Fine particulate matter (PM2.5) is a Group 1 carcinogen that can penetrate into peripheral blood and critically affect all organs and tissues of the human body. It is estimated to cause 5 to 8 million deaths worldwide each year. Major causes of death linked to PM2.5 exposure include lung cancer, cardiovascular disease, and chronic pulmonary disease, with particularly high mortality among the elderly and people with chronic conditions. Therefore, in rapidly aging societies, research to elucidate how PM2.5 affects vital life‑sustaining mechanisms is an urgent and important task.

In this context, a research team at Jeonbuk National University (JBNU) has used animal models to newly elucidate the pathological mechanisms linking PM2.5 exposure to the high incidence of lung cancer in old age, drawing attention from the international academic community.

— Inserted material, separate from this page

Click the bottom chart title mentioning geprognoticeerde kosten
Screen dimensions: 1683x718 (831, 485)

JBNU Professor Seong-Ho Guk (Graduate School, Department of Bioactive Material Sciences) and Professor Jeong-Chae Lee (Department of Dentistry) jointly announced on the 27th that their co-research team demonstrated specific mechanisms by which PM2.5 exposure induces shortened lifespan and lung cancer development using aged mice and prion protein (PrPC)-deficient animal models.

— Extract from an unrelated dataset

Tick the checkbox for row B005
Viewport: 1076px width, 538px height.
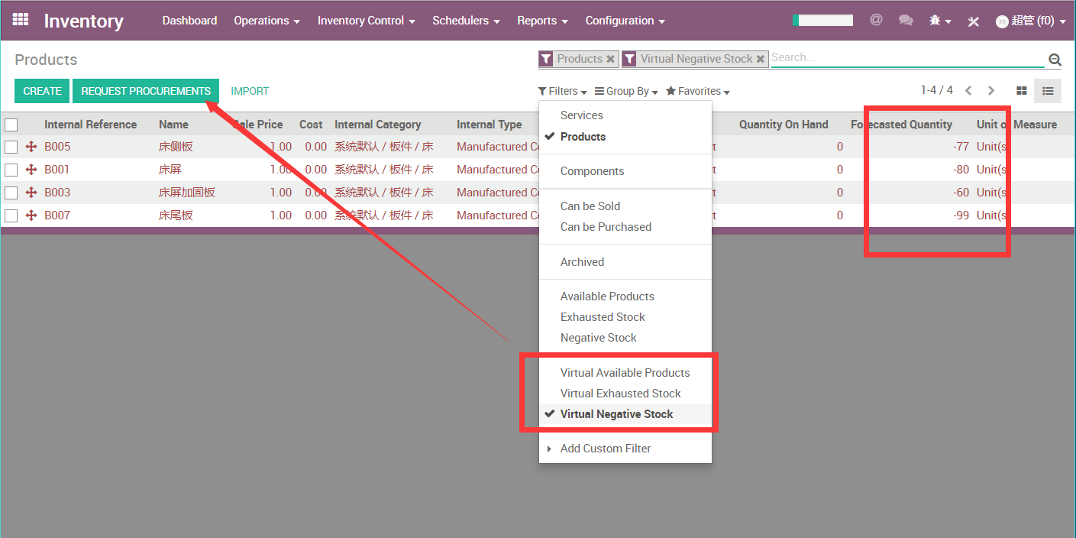[x=11, y=147]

According to the research team, compared with young mice, aged mice showed decreased expression levels of PrPC and Sirt1 proteins in the lung, whereas expression of HIF-1α was increased. The team confirmed that this pattern is closely associated with the observed sharp rise in mortality and increased susceptibility to lung cancer after PM2.5 exposure.

In particular, they clearly demonstrated that PM2.5 exposure in PrPC-deficient mice causes dysregulation of the Sirt1–p53–HIF-1α signaling pathway, which in turn sequentially promotes emphysema, hypoxia, angiogenesis, and tumor formation.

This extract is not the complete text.